**Aim of the exercise**: Format all of the entries below as a JSON list of strings, with one string per line and blank lines omitted. Leave the pictures out of the list.

**Dataset extract**:
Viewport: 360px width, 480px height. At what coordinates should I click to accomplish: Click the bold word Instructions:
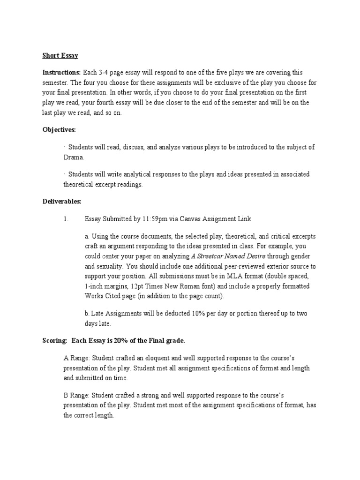(x=61, y=73)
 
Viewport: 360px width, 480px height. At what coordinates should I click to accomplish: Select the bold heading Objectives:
(x=59, y=129)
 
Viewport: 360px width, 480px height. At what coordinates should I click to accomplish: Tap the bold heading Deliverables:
(x=62, y=202)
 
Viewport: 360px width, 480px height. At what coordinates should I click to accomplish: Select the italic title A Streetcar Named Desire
(x=226, y=256)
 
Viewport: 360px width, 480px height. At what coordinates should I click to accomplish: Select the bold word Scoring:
(x=52, y=340)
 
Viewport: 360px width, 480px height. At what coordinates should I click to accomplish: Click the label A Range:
(x=76, y=358)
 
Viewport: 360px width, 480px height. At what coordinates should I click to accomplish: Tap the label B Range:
(x=76, y=395)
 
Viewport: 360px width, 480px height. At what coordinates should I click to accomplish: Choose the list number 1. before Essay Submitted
(x=66, y=219)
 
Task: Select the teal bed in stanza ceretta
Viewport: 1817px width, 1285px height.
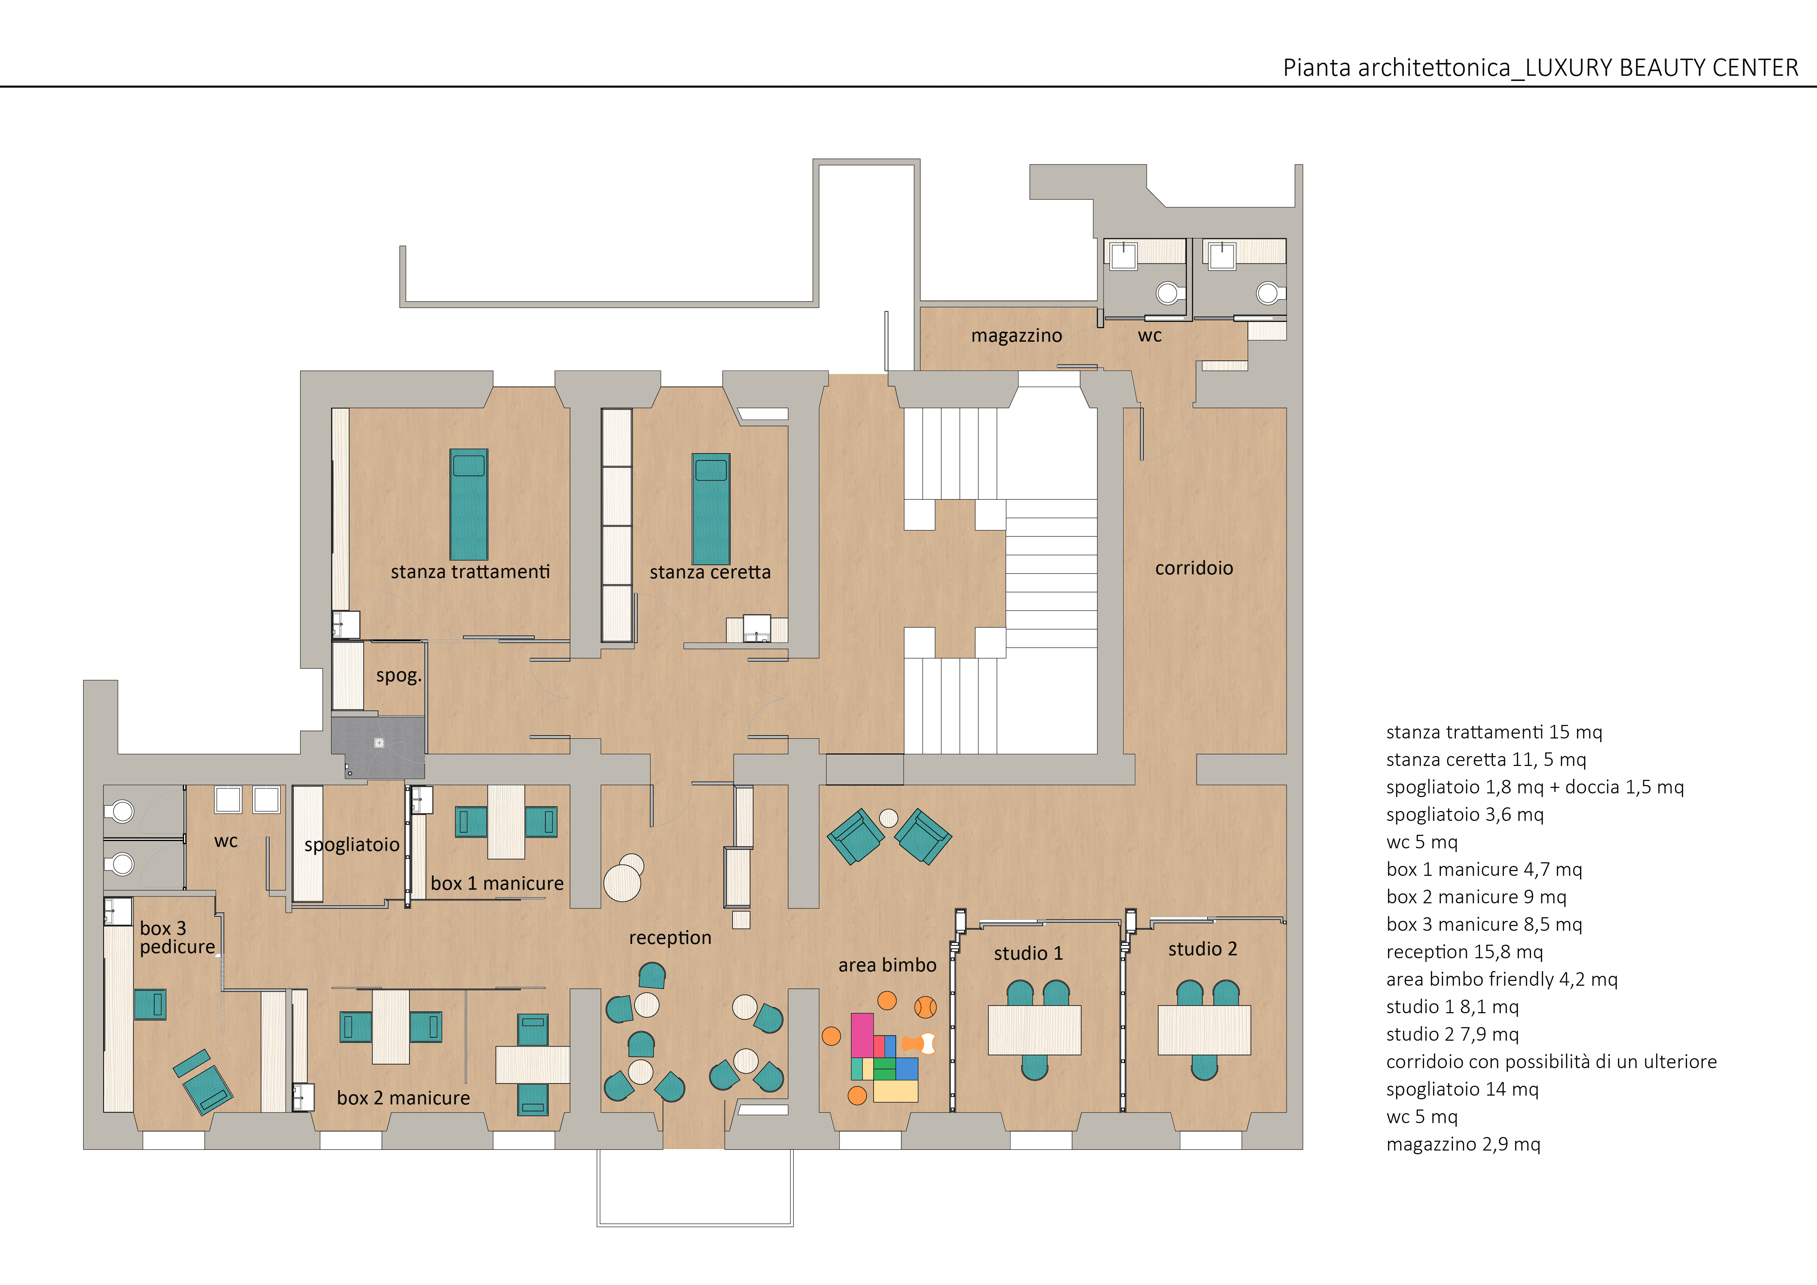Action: click(711, 509)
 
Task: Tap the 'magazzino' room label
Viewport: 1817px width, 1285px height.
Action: click(1016, 336)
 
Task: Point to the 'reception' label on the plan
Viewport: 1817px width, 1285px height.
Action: click(670, 938)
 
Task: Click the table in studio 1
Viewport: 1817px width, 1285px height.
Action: click(1034, 1029)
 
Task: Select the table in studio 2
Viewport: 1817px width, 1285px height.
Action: click(1204, 1029)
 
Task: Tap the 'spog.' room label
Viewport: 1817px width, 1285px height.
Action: click(398, 676)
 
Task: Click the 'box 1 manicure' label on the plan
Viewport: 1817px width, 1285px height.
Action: click(497, 883)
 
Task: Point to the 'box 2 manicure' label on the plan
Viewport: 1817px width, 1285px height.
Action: click(403, 1097)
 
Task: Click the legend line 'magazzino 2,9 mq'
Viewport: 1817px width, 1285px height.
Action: click(1463, 1144)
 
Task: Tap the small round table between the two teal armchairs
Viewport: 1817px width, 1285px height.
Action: click(889, 817)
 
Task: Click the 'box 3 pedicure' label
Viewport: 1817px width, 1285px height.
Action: click(177, 938)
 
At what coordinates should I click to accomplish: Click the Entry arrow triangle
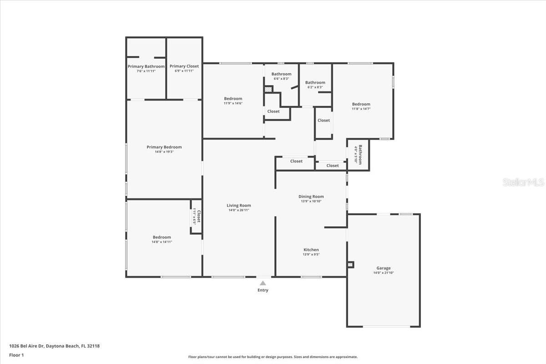click(x=263, y=283)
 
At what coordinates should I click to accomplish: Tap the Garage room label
click(x=383, y=268)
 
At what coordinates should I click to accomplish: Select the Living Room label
click(x=239, y=206)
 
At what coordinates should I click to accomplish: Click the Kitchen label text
click(x=311, y=250)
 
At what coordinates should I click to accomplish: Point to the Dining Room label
click(x=311, y=197)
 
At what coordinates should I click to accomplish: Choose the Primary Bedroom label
click(x=164, y=147)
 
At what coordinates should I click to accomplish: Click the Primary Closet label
click(x=184, y=66)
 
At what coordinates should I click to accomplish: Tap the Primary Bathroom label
click(x=146, y=66)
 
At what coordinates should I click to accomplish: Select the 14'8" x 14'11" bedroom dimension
click(x=162, y=242)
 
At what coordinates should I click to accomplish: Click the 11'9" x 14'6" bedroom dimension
click(x=233, y=103)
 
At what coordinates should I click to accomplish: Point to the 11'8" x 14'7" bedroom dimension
click(x=361, y=109)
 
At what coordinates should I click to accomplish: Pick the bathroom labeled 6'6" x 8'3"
click(x=281, y=76)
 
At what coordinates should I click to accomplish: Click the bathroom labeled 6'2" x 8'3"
click(x=315, y=85)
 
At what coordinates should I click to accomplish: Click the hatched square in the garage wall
click(x=350, y=264)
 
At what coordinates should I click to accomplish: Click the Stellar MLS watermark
click(x=523, y=182)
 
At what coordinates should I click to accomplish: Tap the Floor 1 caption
click(x=16, y=355)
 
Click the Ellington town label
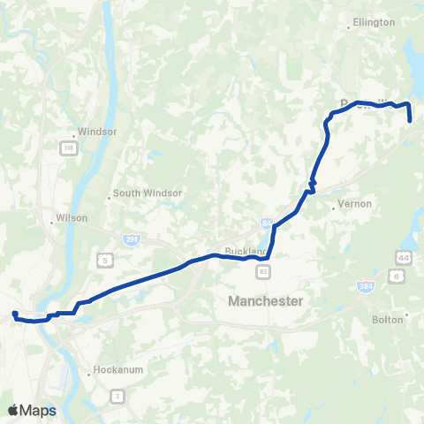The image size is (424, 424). click(x=367, y=21)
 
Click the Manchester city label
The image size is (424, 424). click(x=265, y=301)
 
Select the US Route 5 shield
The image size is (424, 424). click(x=104, y=259)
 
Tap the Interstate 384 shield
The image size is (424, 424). click(x=365, y=286)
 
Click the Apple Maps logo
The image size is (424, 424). click(x=33, y=410)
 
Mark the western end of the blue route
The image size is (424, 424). click(x=14, y=313)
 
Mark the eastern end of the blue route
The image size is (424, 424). click(x=411, y=120)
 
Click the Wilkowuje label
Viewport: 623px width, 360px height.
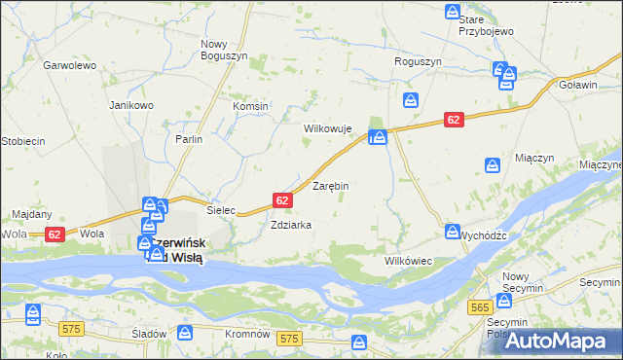[327, 128]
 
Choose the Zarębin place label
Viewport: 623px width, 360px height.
[330, 185]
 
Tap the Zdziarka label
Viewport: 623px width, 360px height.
[291, 225]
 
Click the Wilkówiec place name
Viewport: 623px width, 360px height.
[408, 262]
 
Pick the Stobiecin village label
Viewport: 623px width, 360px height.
[22, 141]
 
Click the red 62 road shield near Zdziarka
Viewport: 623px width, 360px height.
[282, 200]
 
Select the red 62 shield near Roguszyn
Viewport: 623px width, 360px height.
[454, 119]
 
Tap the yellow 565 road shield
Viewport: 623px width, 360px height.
[479, 306]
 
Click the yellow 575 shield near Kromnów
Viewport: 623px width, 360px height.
[288, 339]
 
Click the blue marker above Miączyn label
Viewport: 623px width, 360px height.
[494, 164]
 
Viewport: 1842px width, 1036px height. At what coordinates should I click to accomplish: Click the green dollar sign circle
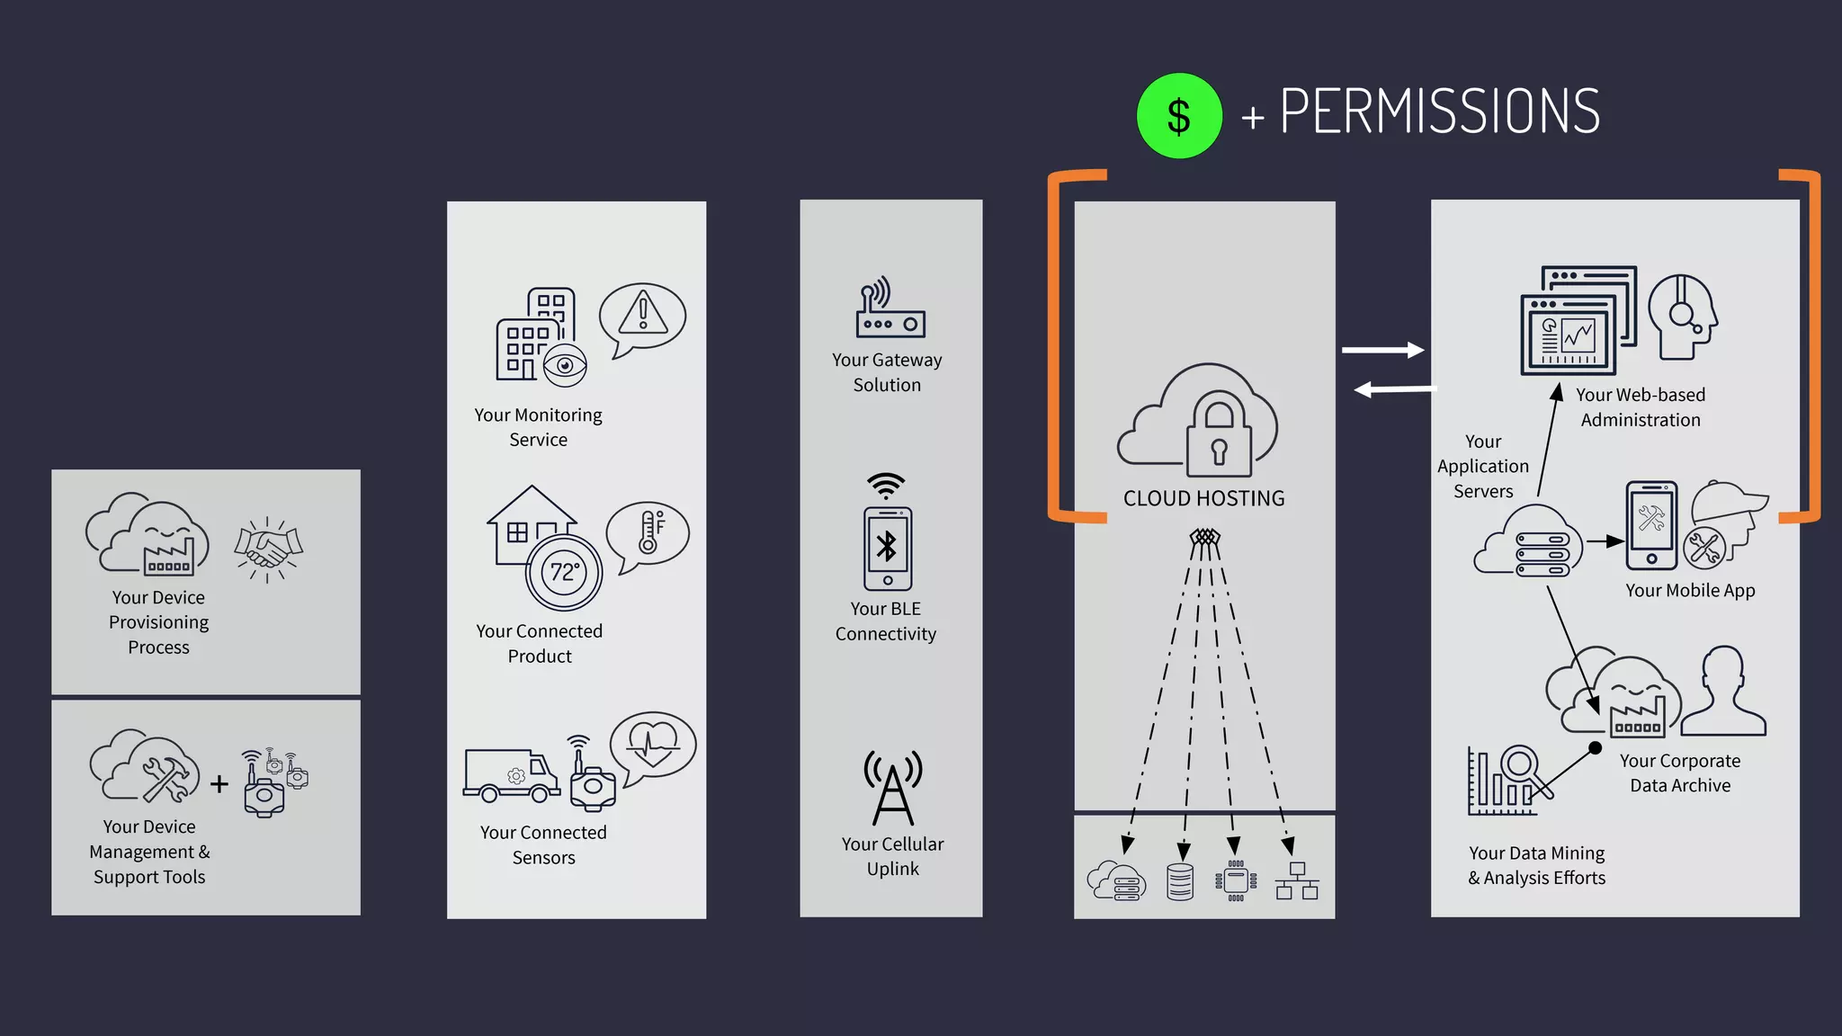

**Finished answer**:
[
  "Viewport: 360px width, 480px height. At what coordinates should I click to accomplish: Click the bold word Instructions:",
  "(x=61, y=73)",
  "Viewport: 360px width, 480px height. At what coordinates should I click to accomplish: Select the bold heading Objectives:",
  "(x=59, y=129)",
  "Viewport: 360px width, 480px height. At what coordinates should I click to accomplish: Tap the bold heading Deliverables:",
  "(x=62, y=202)",
  "Viewport: 360px width, 480px height. At what coordinates should I click to accomplish: Select the italic title A Streetcar Named Desire",
  "(x=226, y=256)",
  "Viewport: 360px width, 480px height. At what coordinates should I click to accomplish: Select the bold word Scoring:",
  "(x=52, y=340)",
  "Viewport: 360px width, 480px height. At what coordinates should I click to accomplish: Click the label A Range:",
  "(x=76, y=358)",
  "Viewport: 360px width, 480px height. At what coordinates should I click to accomplish: Tap the label B Range:",
  "(x=76, y=395)",
  "Viewport: 360px width, 480px height. At what coordinates should I click to accomplish: Choose the list number 1. before Essay Submitted",
  "(x=66, y=219)",
  "Task: Select the teal bed in stanza ceretta",
  "Viewport: 1817px width, 1285px height.",
  "Action: click(711, 509)",
  "Task: Tap the 'magazzino' room label",
  "Viewport: 1817px width, 1285px height.",
  "Action: click(1016, 336)",
  "Task: Point to the 'reception' label on the plan",
  "Viewport: 1817px width, 1285px height.",
  "Action: click(670, 938)",
  "Task: Click the table in studio 1",
  "Viewport: 1817px width, 1285px height.",
  "Action: click(1034, 1029)",
  "Task: Select the table in studio 2",
  "Viewport: 1817px width, 1285px height.",
  "Action: click(1204, 1029)",
  "Task: Tap the 'spog.' room label",
  "Viewport: 1817px width, 1285px height.",
  "Action: click(398, 676)",
  "Task: Click the 'box 1 manicure' label on the plan",
  "Viewport: 1817px width, 1285px height.",
  "Action: click(497, 883)",
  "Task: Point to the 'box 2 manicure' label on the plan",
  "Viewport: 1817px width, 1285px height.",
  "Action: click(403, 1097)",
  "Task: Click the legend line 'magazzino 2,9 mq'",
  "Viewport: 1817px width, 1285px height.",
  "Action: click(1463, 1144)",
  "Task: Tap the small round table between the two teal armchairs",
  "Viewport: 1817px width, 1285px height.",
  "Action: click(889, 817)",
  "Task: Click the 'box 3 pedicure' label",
  "Viewport: 1817px width, 1285px height.",
  "Action: click(177, 938)",
  "At what coordinates should I click to accomplish: Click the Entry arrow triangle",
  "click(x=263, y=283)",
  "At what coordinates should I click to accomplish: Tap the Garage room label",
  "click(x=383, y=268)",
  "At what coordinates should I click to accomplish: Select the Living Room label",
  "click(x=239, y=206)",
  "At what coordinates should I click to accomplish: Click the Kitchen label text",
  "click(x=311, y=250)",
  "At what coordinates should I click to accomplish: Point to the Dining Room label",
  "click(x=311, y=197)",
  "At what coordinates should I click to accomplish: Choose the Primary Bedroom label",
  "click(x=164, y=147)",
  "At what coordinates should I click to accomplish: Click the Primary Closet label",
  "click(x=184, y=66)",
  "At what coordinates should I click to accomplish: Tap the Primary Bathroom label",
  "click(x=146, y=66)",
  "At what coordinates should I click to accomplish: Select the 14'8\" x 14'11\" bedroom dimension",
  "click(x=162, y=242)",
  "At what coordinates should I click to accomplish: Click the 11'9\" x 14'6\" bedroom dimension",
  "click(x=233, y=103)",
  "At what coordinates should I click to accomplish: Point to the 11'8\" x 14'7\" bedroom dimension",
  "click(x=361, y=109)",
  "At what coordinates should I click to accomplish: Pick the bathroom labeled 6'6\" x 8'3\"",
  "click(x=281, y=76)",
  "At what coordinates should I click to accomplish: Click the bathroom labeled 6'2\" x 8'3\"",
  "click(x=315, y=85)",
  "At what coordinates should I click to accomplish: Click the hatched square in the garage wall",
  "click(x=350, y=264)",
  "At what coordinates should I click to accomplish: Click the Stellar MLS watermark",
  "click(x=523, y=182)",
  "At what coordinates should I click to accomplish: Tap the Floor 1 caption",
  "click(x=16, y=355)",
  "Click the Ellington town label",
  "The image size is (424, 424). click(x=367, y=21)",
  "Click the Manchester city label",
  "The image size is (424, 424). click(x=265, y=301)",
  "Select the US Route 5 shield",
  "The image size is (424, 424). click(x=104, y=259)",
  "Tap the Interstate 384 shield",
  "The image size is (424, 424). click(x=365, y=286)",
  "Click the Apple Maps logo",
  "The image size is (424, 424). click(x=33, y=410)",
  "Mark the western end of the blue route",
  "The image size is (424, 424). click(x=14, y=313)",
  "Mark the eastern end of the blue route",
  "The image size is (424, 424). click(x=411, y=120)",
  "Click the Wilkowuje label",
  "Viewport: 623px width, 360px height.",
  "[327, 128]",
  "Choose the Zarębin place label",
  "Viewport: 623px width, 360px height.",
  "[330, 185]",
  "Tap the Zdziarka label",
  "Viewport: 623px width, 360px height.",
  "[291, 225]",
  "Click the Wilkówiec place name",
  "Viewport: 623px width, 360px height.",
  "[408, 262]",
  "Pick the Stobiecin village label",
  "Viewport: 623px width, 360px height.",
  "[22, 141]",
  "Click the red 62 road shield near Zdziarka",
  "Viewport: 623px width, 360px height.",
  "[282, 200]",
  "Select the red 62 shield near Roguszyn",
  "Viewport: 623px width, 360px height.",
  "[454, 119]",
  "Tap the yellow 565 road shield",
  "Viewport: 623px width, 360px height.",
  "[479, 306]",
  "Click the yellow 575 shield near Kromnów",
  "Viewport: 623px width, 360px height.",
  "[288, 339]",
  "Click the blue marker above Miączyn label",
  "Viewport: 623px width, 360px height.",
  "[494, 164]",
  "Viewport: 1842px width, 1036px height. At what coordinates should I click to accomplish: Click the green dollar sign circle"
]